Rewrite only the data from the line with "Sell Your Auto Faster – 4 Sound Advice! (219, 535)" to the line with "Search (179, 378)", swapping every "Auto" for "Car" and leaving everything else the same.

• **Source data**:
# # # #

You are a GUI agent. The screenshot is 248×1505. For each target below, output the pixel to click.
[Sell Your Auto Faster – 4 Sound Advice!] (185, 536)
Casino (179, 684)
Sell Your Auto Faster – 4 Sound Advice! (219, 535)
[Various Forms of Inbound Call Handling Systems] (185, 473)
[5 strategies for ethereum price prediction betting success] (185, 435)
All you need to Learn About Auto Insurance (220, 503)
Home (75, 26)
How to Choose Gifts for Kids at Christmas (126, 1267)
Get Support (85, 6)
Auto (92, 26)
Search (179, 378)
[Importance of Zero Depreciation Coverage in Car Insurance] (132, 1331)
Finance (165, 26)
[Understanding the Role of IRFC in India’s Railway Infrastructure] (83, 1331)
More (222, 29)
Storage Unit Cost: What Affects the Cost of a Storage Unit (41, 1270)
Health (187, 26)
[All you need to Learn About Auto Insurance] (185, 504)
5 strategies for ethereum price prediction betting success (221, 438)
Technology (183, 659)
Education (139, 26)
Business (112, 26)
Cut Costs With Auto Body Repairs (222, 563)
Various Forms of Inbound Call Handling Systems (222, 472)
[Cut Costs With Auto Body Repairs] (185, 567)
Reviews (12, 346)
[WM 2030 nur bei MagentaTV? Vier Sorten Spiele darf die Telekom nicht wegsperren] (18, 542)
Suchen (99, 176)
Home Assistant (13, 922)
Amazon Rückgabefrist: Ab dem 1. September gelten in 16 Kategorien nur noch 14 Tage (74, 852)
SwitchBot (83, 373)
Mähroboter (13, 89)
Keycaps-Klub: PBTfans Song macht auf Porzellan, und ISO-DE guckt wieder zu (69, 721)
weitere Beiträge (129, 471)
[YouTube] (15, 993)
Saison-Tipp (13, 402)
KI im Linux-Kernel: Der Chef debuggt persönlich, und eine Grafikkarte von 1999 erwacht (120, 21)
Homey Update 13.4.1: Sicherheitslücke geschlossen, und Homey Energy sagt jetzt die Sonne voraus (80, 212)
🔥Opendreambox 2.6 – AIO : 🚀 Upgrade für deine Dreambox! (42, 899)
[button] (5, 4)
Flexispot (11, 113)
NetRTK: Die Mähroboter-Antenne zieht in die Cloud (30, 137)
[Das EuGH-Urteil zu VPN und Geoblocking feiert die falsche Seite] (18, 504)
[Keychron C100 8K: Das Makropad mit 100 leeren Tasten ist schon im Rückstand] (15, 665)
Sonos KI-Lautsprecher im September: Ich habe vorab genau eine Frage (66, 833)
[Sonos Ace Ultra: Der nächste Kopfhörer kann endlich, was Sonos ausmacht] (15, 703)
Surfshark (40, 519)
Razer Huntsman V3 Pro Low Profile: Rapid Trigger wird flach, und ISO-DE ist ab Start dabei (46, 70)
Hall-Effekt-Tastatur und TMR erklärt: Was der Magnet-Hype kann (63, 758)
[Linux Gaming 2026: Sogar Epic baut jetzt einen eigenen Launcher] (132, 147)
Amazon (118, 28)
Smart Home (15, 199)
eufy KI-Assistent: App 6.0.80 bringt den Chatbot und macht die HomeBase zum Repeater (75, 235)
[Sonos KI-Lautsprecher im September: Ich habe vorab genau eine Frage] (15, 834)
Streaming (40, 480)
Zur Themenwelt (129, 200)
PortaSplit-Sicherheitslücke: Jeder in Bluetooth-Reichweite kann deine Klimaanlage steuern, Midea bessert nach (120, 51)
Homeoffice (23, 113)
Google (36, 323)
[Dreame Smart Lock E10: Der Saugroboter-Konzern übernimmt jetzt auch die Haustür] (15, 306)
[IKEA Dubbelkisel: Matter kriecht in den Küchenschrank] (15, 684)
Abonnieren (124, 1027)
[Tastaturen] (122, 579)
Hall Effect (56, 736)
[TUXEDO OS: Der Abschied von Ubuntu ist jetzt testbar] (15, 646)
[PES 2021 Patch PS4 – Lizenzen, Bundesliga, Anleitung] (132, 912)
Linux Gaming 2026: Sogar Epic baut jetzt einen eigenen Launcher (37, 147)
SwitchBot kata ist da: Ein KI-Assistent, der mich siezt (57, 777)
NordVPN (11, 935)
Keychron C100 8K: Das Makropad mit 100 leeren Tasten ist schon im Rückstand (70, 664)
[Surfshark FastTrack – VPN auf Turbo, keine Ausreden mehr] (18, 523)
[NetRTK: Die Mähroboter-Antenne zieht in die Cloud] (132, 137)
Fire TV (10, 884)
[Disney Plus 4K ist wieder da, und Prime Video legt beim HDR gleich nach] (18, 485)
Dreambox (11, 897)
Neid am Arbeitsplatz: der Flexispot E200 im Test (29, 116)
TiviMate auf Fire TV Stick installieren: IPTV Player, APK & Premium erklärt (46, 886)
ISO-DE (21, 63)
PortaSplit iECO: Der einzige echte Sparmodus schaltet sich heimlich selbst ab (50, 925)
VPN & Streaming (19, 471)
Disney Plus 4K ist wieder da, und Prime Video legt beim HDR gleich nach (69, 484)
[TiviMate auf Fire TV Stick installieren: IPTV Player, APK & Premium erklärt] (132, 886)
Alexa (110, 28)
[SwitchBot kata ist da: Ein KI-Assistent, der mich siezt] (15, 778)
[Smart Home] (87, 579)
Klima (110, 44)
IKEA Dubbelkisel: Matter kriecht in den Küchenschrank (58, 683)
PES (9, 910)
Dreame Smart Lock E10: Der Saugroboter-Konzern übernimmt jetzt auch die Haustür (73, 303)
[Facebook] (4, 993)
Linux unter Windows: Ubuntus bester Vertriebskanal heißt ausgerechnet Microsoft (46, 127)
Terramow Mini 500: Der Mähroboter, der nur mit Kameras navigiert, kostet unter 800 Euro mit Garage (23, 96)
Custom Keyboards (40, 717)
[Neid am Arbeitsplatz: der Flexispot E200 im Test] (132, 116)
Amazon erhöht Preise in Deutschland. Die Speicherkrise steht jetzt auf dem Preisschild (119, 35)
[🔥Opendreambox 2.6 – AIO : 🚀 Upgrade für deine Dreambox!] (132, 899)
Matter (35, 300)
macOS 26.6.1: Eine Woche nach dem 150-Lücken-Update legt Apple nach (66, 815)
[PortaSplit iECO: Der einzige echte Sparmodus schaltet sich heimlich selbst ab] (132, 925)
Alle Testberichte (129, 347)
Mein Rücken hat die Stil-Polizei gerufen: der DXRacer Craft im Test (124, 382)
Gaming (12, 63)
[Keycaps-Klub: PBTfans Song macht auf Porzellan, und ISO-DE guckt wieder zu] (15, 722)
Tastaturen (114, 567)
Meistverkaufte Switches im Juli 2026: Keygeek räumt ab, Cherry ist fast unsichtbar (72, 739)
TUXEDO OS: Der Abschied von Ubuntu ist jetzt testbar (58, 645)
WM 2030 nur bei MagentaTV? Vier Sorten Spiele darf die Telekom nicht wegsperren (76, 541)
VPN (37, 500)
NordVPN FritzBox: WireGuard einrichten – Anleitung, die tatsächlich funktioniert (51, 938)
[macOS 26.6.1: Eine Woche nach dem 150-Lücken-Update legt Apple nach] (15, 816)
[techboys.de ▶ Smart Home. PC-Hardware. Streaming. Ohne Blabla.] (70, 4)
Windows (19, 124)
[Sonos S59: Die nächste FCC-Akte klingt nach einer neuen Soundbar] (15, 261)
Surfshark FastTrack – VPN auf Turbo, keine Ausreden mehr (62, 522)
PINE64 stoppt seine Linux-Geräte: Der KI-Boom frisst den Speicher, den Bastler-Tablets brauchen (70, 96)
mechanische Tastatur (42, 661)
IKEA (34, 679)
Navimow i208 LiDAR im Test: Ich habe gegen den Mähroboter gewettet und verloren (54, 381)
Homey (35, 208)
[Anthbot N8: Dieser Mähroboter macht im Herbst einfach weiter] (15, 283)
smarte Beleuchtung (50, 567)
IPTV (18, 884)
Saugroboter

# # # #

• **WRITTEN REPLY**:
Sell Your Car Faster – 4 Sound Advice! (219, 535)
[Various Forms of Inbound Call Handling Systems] (185, 473)
[5 strategies for ethereum price prediction betting success] (185, 435)
All you need to Learn About Car Insurance (220, 503)
Home (75, 26)
How to Choose Gifts for Kids at Christmas (126, 1267)
Get Support (85, 6)
Car (92, 26)
Search (179, 378)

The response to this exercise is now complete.